Requesting a Consultation
In most cases the decision to ask for a consultation is a medical judgment. A physician who believes that the patient’s care would benefit from another opinion should ask for a consultation. Sometimes hospital or insurance company rules require a consultation before certain therapy begins. For instance, if a patient may not be admitted to the coronary care unit without a cardiology consultation, the general internist has a duty to obtain the consultation to provide the patient with the needed care.
Often a physician must consult another physician to obtain a certain test for a patient. The attending physician may believe that a specific cardiologist is skilled at doing stress tests and cardiac catheterizations but is too quick to recommend bypass surgery. In this case, the attending physician should let the patient know in advance why his or her recommendations may differ from those of the consultant. The attending physician should ensure that the cardiologist understands that this is a consultation, not a referral. Conversely, the cardiologist may believe that the attending physician is endangering the patient by downplaying the seriousness of the condition. The cardiologist has a duty to inform the patient of this opinion, but it is better if this is done in cooperation with the attending physician.

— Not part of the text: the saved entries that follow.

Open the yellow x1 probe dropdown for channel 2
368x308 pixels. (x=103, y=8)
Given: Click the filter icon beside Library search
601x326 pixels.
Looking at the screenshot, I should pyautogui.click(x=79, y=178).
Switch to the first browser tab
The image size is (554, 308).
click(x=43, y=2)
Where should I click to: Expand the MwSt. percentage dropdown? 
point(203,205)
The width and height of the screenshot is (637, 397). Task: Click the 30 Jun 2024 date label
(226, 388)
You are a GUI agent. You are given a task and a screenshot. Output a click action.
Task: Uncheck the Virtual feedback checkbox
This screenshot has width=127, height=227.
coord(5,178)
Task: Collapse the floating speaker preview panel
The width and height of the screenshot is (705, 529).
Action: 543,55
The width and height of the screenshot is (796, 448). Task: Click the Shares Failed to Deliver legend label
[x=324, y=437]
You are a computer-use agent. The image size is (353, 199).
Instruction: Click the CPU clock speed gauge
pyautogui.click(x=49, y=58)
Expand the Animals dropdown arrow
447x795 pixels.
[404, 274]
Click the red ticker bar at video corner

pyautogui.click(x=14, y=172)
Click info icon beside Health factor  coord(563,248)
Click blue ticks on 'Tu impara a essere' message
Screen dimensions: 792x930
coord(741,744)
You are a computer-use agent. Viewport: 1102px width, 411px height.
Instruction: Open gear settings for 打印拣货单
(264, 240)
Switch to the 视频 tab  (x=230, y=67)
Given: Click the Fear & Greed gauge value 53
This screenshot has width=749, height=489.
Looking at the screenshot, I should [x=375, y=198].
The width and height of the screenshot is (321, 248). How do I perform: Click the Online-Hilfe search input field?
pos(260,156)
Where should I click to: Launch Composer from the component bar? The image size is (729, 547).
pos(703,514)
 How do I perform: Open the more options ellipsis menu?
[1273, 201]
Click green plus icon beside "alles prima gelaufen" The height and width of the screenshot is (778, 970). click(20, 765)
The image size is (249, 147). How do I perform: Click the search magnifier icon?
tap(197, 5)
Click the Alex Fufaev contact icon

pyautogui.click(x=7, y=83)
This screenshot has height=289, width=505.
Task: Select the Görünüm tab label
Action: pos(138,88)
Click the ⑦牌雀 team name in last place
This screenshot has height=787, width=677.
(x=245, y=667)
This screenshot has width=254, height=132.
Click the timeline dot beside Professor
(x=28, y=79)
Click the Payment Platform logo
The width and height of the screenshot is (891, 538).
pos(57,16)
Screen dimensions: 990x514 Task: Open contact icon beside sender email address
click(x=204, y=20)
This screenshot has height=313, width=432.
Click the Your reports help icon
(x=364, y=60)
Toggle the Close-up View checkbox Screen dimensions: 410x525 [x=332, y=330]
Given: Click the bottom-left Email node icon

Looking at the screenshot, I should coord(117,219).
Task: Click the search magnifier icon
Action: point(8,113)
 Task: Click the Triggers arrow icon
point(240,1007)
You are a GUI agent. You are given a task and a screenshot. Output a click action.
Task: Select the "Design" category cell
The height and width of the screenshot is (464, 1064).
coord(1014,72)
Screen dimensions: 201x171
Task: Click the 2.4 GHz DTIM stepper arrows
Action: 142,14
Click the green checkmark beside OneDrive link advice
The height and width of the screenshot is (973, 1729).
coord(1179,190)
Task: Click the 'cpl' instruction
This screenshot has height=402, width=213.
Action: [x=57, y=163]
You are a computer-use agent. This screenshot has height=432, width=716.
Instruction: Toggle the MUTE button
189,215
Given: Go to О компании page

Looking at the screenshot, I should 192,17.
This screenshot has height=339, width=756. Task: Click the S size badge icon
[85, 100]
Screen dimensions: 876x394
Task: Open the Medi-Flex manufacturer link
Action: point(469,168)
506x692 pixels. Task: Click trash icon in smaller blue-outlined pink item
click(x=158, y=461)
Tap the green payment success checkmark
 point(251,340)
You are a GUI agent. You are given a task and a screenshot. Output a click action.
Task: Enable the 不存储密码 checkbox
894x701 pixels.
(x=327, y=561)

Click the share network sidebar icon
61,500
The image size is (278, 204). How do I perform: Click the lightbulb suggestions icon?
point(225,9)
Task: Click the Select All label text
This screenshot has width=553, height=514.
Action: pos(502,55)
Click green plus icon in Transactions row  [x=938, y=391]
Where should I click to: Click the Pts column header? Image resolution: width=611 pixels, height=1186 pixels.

Physicians often obtain informal consultations from colleagues without appreciating the legal significance of this process. Informal consultations are valuable and should be used, but they have limitations. First is the patient’s right to privacy and to choose physicians. An informal consultation should be anonymous. Any information that would disclose the identity of the patient should be withheld. In small communities, the physician should ask the patient to consent to an informal consultation. The physician should ensure that informal consultations do not violate any state or federal laws, as might be the case for substance abuse patients.